The problem came from my computation methods (practice) class. It was to write a program which does the following:
Original problem statement:
We have a [0; 1] segment. Let us divide it into $2^n$ equal parts. Let us define the set of points of division as the set of points $\{x | x= k2^{-n}, 0\le k \le 2^n , k \in \mathbb{Z} \}$. For each small segment (on which we divided the original) we construct 2 "functions of the form". They are linear and takes 0 in one end point of a segment and 1 in another, outside of a segment it's 0. Also we construct $2^n +1$ basic functions for each point of division: it's a sum of all "form functions" which are taking value 1 at that point. So if our point is not 0 or 1 basic function "looks like" an isosceles triangle. For 0 or 1 it is looking like a half of it.
Let us name basic functions $\{g_i; i = 1 .. 2^n+1 \}$. Now we have a function $f = x e^x$ and we are looking for it's best approximation of the form $\sum a_i g_i$ in $L_2$. It means that we are looking for such set of $g_i$ that $\Delta^2 := \int ^1 _0 (f(x) - \sum c_i g_i (x) )^2 dx$ is the smallest possible.
We know that the vector of $c_i$ satisfies $A c = b$, where A is a gramian of $g_i$: $a_{ij} := \int ^1 _0 g_i g_j dx$.
$b_i := \int ^1 _0 g_i f dx$
In my program I should have almost (machine-$\epsilon$ problems) exact representation of A-matrix.
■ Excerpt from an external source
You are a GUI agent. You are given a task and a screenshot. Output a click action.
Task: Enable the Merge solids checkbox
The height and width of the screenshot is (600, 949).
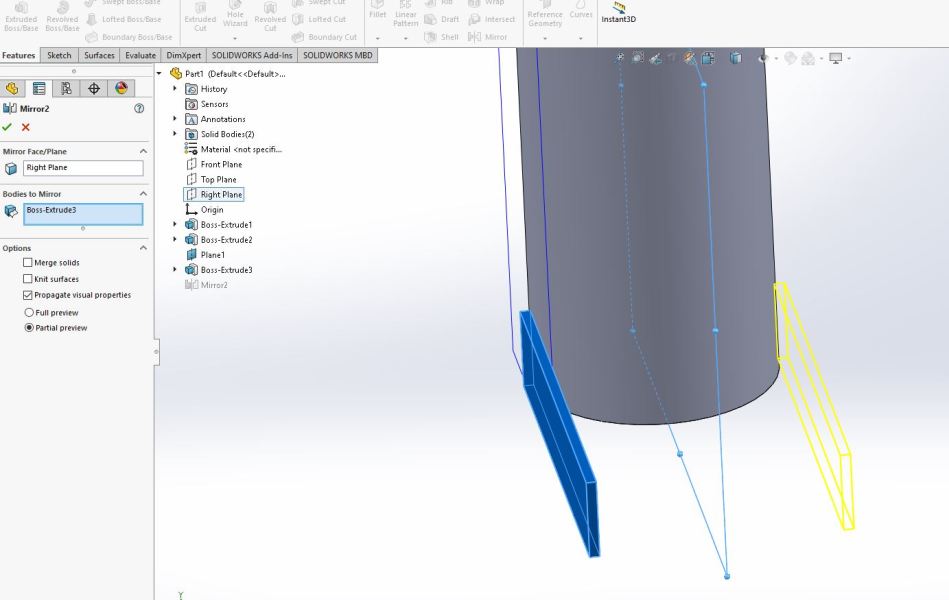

For $b$ I'm forced to use Simpson-rule approximation of each $b_i$.
Now the problem with that is $\Delta ^2 := \int ^1 _0 (f(x) - \sum c_i g_i (x) )^2 dx = (f,f) - 2(b, c) + (Ac, c)$ is negative!! And I believe it's a consequence of using the Simpson's rule for b. My instructor doesn't think it's right, and he is not interested in a program where I'm using an exact integral value for b. So I should prove him that he couldn't use SR here.
My question is how can I prove that $\Delta ^2$ computed with SR could be negative.
$c = A^{-1} b$
$\Delta ^2 = (f,f) -2 (b,c)+(Ac, c) = (f, f) - (b, A^{-1} b)$